#### [Task statement]
Copy all lines below containing "point".

#### [Material provided]
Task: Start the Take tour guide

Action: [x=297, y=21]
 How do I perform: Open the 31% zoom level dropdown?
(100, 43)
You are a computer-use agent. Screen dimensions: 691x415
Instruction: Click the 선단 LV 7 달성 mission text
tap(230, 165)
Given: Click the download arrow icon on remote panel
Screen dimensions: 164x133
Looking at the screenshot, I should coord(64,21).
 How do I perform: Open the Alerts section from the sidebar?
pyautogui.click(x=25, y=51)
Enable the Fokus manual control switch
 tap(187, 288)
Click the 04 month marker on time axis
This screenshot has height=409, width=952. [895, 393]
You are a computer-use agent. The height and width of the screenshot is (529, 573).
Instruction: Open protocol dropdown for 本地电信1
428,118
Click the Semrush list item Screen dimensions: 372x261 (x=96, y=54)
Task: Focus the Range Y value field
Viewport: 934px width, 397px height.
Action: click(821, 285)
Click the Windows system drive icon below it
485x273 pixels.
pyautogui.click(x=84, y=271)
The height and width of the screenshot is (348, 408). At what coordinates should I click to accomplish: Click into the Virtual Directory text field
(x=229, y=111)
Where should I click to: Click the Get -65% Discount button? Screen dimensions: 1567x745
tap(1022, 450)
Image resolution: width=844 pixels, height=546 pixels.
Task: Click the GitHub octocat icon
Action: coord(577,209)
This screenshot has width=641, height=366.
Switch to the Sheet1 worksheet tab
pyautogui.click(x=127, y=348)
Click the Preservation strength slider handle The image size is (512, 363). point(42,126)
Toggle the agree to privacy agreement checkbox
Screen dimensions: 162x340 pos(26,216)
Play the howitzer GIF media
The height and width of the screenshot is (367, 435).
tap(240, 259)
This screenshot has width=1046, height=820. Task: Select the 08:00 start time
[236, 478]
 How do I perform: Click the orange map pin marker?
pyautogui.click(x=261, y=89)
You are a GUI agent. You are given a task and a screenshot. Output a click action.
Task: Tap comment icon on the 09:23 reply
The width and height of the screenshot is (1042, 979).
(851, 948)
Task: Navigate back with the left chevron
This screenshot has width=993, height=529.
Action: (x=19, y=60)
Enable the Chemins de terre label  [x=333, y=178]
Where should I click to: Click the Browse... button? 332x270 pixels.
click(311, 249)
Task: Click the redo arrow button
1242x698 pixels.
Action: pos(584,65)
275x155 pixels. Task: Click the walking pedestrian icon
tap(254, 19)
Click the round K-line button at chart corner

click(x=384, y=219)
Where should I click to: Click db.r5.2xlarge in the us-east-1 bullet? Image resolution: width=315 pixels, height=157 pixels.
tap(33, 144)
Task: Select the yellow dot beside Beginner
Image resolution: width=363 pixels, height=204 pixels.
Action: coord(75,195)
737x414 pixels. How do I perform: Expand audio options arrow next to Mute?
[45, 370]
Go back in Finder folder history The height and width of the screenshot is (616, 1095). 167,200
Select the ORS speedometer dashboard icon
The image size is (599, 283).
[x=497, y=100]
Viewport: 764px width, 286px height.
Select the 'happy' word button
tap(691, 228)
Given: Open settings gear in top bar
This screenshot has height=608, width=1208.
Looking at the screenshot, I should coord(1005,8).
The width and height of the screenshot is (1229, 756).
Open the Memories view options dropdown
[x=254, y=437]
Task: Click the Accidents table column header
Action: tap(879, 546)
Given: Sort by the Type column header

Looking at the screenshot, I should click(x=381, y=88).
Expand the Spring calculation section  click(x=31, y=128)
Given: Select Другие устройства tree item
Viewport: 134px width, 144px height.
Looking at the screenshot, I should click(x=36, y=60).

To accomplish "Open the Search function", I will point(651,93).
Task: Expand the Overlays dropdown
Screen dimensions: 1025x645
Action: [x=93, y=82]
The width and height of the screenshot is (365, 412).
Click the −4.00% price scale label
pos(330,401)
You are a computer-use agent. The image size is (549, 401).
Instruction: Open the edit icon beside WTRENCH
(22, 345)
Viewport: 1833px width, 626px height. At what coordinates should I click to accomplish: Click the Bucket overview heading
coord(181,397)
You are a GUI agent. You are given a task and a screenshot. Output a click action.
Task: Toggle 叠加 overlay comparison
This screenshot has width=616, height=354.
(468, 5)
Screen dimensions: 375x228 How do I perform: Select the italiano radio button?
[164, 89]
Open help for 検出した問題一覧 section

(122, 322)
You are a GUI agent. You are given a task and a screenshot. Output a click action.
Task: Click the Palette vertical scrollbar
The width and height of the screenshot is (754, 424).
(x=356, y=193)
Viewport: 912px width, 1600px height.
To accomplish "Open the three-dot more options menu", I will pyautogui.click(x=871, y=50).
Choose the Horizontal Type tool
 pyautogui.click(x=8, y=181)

#### [Answer section]
Click the Preservation strength slider handle The image size is (512, 363). point(42,126)
To accomplish "Open the Search function", I will point(651,93).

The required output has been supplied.